I just remember hearing okay, now it's a 4 point something, we need to increase your med. Now it's a 6 point something, we need to increase your med. Now it's a 10 point something, we need to increase your med. From what I'm hearing here, my old Dr. could have been much more helpful and informative. My new Dr. seems to take the approach that she wants to really look into this and make sure that I'm getting the help I need. I had swelling in my abdomen and face about a week ago, but not in my fingers or ankles, that was what prompted me to make an appointment to finally go see the new Dr.
I probably should have also mentioned that my new Dr.'s labwork is checking lipids, thyroid, and autoimmune. I don't have the specifics since the lab sheet is kept there as they have an onsite phlebotomist.
I have never been given a copy of my lab results, Except for the very first set with Cigna 5 years ago when I was 30. I am planning on getting a copy of my next set. My new Dr. is having blood drawn in 2 months. I just switched Dr's and she wants to do a new workup and get my lab results from January because it's looking like I've taken another nose dive.
Armour thyroid was started at 30mg, raised to 60, and that point my t3 was at a 10 so it was increased to 120, at which point it went too far the other way and reduced to 90. I've been on 90 for about 6 months now and had blood work done in January, with a phone message saying "your blood work looked fine". At which point, with other issues, I decided to go to a new Dr.

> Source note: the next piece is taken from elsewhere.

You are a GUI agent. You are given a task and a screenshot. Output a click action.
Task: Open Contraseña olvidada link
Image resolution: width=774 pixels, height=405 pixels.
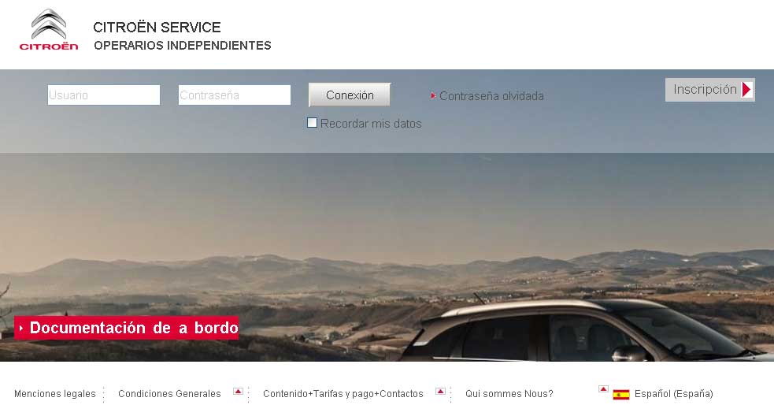(491, 96)
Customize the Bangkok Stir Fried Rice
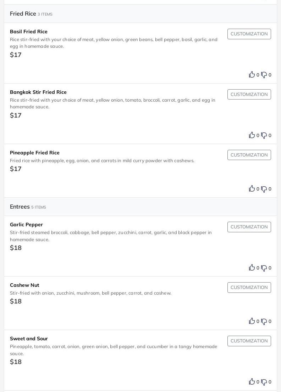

My new Dr. is going to retrieve my file from my old Dr.'s office. I don't remember all the other levels, I just remember hearing that my t3 kept going out of whack ranging anywhere from a 4 to a 10. And that my cholesterol was in the 260-280 range.
Dozens have the same thing going on with them and unfortunately your situation is not uncommon either.
It is helpful if you can post your labs so the forum can see where your levels are at. Do you have the thyroid lab numbers and what tests you did?
After you switched from .88 Synthroid - what level of Armour were you started on? And where are you at now on that dosage?
I suppose it is best to start with those questions first.